__Text shown__.
This was no En Gedi.
En Gedi is water from the rock, not water from a stagnant source like this was. Man builds places to collect dead water, but God produces living water.
It comes from no well, man cannot conjure it up.
And here he was claiming that he could give her living water, even though he had nothing to carry it in! It’s not like he had it in his water bottle in his back pack and was going to pour it into her canteen! He was nuts. Who did he think he was?!!? she must have wondered.

*Breath catches in your throat over the realization*

Oh…

See, He KNEW who he was.

I just said it, and I will say it again: God produces living water; it comes from no well.

And there he stood saying that he could give it to her, even though he had nothing to carry it in.
Do you see? He wasn’t claiming he that he was like the channel to give it to her, meaning that he would have gotten it from the desert and brought it to her, he was claiming he was its source.
He was claiming he was the rock in the wilderness, he was claiming he was the stream in the desert, he was claiming he was the source of refreshing, of life, of purity. He was claiming he was better than her well, he was better than her dead water.

In the Psalms (63) David claims, “Oh God, you are my God, earnestly I seek you; my soul thirsts for you, my body longs for you, in a dry and thirsty land where there is no water.”
Here David equates God to something you thirst for, and parallels this world to a dry land, a thirsty land…one in which there is no water. David says that the world is a desert, and God is…well…God is an En Gedi.
Not only a place, but a source, of living water in the desert.

Isn’t that crazy?! It all makes sense now! 

Are you drinking from the Living Water this morning? Or are you trying to satiate yourself with dead water? Dusty, dirty, not refreshing, and from a source built by human hands?

__What you need to do__.
A - In the passage about living water, which psalm is David quoted from?
B - Repeat the part of the passage about living water starting with "And here he" and going on through "from no well.".

__Recorded data__.
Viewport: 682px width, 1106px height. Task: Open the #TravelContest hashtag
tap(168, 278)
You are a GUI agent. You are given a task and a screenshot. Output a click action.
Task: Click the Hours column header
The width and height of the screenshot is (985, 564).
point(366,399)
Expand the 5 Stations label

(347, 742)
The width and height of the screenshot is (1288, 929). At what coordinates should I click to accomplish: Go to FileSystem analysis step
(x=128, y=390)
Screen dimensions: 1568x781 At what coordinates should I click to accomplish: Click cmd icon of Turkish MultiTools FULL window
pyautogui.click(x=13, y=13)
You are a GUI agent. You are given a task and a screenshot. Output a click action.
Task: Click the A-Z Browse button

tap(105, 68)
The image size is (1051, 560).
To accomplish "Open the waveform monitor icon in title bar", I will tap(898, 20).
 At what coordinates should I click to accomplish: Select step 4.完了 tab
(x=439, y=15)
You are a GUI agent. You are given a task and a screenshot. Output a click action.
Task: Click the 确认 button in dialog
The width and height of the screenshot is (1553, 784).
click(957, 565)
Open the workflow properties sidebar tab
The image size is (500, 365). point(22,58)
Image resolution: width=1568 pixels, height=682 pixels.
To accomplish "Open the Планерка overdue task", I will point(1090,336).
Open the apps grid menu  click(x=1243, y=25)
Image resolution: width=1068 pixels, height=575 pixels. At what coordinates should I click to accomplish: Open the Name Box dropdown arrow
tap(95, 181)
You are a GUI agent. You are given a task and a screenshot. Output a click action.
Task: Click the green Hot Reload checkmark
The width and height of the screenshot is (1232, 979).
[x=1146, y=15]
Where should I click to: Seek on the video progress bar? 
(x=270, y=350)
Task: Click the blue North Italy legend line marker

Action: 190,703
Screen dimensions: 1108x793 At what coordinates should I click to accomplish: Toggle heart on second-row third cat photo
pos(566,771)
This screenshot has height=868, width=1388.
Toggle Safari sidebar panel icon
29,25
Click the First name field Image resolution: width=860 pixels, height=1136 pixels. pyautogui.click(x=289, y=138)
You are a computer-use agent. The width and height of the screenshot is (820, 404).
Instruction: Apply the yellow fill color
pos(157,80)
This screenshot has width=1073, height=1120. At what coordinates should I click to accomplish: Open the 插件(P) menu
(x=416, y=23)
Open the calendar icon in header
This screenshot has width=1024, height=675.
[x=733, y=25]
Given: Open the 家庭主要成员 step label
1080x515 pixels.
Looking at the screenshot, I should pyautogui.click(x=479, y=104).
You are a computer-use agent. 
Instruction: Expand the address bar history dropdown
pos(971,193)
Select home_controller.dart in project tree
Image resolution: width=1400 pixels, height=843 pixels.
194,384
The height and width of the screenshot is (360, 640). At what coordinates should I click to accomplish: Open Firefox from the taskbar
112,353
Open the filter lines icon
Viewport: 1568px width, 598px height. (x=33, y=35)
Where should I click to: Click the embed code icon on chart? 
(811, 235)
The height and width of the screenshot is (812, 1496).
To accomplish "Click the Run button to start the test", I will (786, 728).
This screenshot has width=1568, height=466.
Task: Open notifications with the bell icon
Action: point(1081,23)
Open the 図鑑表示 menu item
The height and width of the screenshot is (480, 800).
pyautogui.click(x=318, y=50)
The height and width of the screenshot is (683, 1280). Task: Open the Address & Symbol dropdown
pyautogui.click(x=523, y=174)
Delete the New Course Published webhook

__Replies__.
A - Psalm 63.

B -
And here he was claiming that he could give her living water, even though he had nothing to carry it in! It’s not like he had it in his water bottle in his back pack and was going to pour it into her canteen! He was nuts. Who did he think he was?!!? she must have wondered.

*Breath catches in your throat over the realization*

Oh…

See, He KNEW who he was.

I just said it, and I will say it again: God produces living water; it comes from no well.